周りの被害を考えた神官は泡を食って二人を止めるための方便を探す。だが見つからない。
「待てよ!俺の問題だろ!のけ者にしてんじゃねえよ」
アクダは力強くそう言い、マイルスに向かい合う。
「俺は逃げも隠れもしねえ!喧嘩なら買ってやる」
一瞬、周りは静寂に包まれた。
だがやがて出来のいい冗談でも聞いたかのように全員から苦笑が漏れる。
「お前、それを本気で言っているのか?」
「あいにく、こちとら魔族領の生まれでな。お前のことなんざこれっぽちも知らん」
「実力の差も分からん愚か者め」
「あいにく、魔族と戦いもせずにこんな安全地帯でびくびくしているようなびびりよりは強い」
「貴様……」
魔族と戦うことが許されていない。それはマイルスの決して触れてはいけない逆鱗だった。アクダはそれを知らずのうちに触れてしまったのだ。
「撤回しろ」
「やだね」
「アクダよせ。お前の適う相手じゃないんだ」
「るせえ。ひけるか」
こいつはゼニスを悪者扱いした。その時点でアクダの敵であった。
一発喧嘩をしてもいい気になっていた。
「いいだろう。身の程を教えてやる」
腰から抜いた剣が淡く輝く。
「法王剣第一項解放」
マイルスの言葉とともに剣が蕾のように開く。
その圧倒的な魔力にアクダは仮に自分が万全だとしてもかなわないと悟る。だがそれでも引くことはできない。
アクダが呼応するように踏み出す。
「やるしかないか」
ゼニスも悪態とともに魔槍を持ち出し、投擲する。灰鬼にはなれない。魔力が足りないのだ。それを補うかのようにアクダも突っ込みマイルスに肉薄する。
二つの灰色の槍と金色の光の奔流が激突する。
埃が舞って視界を奪う。余人にはそこにどんな駆け引きが行われているのか知ることはできない。
あまりの激しさに周りにいた者たちも飛ばされる。
何とか立っていたのは神官のみ。
「これだから、十二勇士は嫌なのだ………」
見ればそこには倒れ伏すアクダとゼニス。マイルスは肩に浅い傷を受けているがそれだけだった。
「くそ!この俺が相打ちだと!」
悪態をつきつつもすでに彼は概ねダメージから回復していた。だが相手は手負いだったのだ。

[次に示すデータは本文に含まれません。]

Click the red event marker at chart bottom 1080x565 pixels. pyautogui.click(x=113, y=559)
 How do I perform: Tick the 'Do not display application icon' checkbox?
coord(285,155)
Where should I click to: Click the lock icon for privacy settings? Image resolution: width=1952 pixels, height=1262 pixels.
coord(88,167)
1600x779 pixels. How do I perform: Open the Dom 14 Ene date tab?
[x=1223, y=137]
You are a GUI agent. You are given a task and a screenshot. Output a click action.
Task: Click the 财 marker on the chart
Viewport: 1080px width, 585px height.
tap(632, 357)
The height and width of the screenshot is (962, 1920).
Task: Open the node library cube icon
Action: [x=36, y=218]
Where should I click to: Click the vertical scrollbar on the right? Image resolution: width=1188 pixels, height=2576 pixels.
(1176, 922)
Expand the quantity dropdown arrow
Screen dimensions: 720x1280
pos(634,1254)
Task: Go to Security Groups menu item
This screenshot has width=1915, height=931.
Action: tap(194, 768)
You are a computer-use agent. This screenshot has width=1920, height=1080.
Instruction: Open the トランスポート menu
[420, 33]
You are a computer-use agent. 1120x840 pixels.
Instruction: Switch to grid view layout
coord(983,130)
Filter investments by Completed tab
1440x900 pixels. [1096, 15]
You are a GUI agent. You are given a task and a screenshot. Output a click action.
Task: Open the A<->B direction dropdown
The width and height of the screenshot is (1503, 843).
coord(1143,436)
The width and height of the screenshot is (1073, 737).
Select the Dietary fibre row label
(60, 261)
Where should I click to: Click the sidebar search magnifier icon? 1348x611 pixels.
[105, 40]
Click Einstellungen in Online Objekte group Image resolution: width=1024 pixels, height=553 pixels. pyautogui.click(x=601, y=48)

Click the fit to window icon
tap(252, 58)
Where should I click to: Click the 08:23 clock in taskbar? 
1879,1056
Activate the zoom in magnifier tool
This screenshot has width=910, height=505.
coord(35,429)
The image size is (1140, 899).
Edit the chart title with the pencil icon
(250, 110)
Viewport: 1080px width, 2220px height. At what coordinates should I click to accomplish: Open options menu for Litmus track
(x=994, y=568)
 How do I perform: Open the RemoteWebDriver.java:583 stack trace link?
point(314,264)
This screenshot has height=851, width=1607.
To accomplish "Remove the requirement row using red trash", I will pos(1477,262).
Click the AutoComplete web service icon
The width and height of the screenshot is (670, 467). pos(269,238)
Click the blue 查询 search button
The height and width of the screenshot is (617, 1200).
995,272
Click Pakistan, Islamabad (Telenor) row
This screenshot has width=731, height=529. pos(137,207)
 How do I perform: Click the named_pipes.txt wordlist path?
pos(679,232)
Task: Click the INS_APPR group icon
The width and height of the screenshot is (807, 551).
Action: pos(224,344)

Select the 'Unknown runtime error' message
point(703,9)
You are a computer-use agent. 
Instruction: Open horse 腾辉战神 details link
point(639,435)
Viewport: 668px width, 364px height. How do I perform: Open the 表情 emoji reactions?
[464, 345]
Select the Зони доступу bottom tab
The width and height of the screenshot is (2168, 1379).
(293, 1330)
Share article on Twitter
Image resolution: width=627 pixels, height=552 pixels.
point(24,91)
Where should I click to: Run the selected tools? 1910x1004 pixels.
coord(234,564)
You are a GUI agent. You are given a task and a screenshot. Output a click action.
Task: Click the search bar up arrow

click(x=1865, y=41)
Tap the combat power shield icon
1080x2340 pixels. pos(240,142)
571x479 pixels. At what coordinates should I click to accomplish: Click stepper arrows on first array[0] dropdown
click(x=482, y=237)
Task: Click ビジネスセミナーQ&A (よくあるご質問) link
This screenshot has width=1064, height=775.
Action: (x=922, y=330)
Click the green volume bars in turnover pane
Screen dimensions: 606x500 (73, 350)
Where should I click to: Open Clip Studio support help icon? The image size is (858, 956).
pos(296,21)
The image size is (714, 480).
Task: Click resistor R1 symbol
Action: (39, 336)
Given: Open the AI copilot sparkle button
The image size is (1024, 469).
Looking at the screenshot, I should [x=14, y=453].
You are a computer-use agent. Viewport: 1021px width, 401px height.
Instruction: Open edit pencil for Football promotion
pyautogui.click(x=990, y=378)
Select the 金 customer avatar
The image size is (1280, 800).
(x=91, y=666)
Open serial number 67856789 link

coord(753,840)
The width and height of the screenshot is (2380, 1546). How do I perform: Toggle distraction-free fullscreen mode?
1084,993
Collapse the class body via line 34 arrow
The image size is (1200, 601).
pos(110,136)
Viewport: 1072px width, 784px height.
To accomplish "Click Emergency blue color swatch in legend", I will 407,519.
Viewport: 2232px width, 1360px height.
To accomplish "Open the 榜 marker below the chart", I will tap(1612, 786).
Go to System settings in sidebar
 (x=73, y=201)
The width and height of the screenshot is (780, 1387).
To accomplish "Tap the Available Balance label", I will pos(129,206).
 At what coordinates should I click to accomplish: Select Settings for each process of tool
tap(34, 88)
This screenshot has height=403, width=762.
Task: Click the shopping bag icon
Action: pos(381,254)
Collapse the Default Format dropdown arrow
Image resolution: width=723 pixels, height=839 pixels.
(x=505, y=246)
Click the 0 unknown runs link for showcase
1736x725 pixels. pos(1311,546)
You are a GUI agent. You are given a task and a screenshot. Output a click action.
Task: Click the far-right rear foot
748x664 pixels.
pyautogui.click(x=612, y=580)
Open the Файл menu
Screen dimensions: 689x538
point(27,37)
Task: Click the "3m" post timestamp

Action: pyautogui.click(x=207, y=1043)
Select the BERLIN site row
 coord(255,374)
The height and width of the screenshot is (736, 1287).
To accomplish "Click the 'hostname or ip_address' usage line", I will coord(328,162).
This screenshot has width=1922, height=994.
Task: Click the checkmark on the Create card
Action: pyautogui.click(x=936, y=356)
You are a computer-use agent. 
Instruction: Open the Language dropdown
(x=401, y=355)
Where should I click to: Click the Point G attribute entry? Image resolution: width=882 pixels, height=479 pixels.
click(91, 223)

己の手を見る。法王剣を握った手は気味の悪いしびれを残していた。アクダに弾き飛ばされそうになったのだ。反撃で意識を刈り取ったものの少しでも脅威を感じた自分に腹がたった。
何より二人はぼろぼろだった。その相手と正面からぶつかっての結果がこれだったことに忸怩たるものを感じる。
神官は三人が再び争いを始める前に捕縛することを決める。
「おい、こいつらを捕縛しろ。灰鬼は神殿。子供は地下の牢屋だ」
せせくさと捕まえられるアクダたちを見ながら神官は思わずうなった。
灰鬼が強いのは当然だが、あの年頃の子が12勇士の間に割って入って生き残ったことが意外だったのだ。
「覚えておくぞ。その顔を」
捕らわれる二人の様子を見つめるマイルスの声は誰にも聞き取られず消えていった。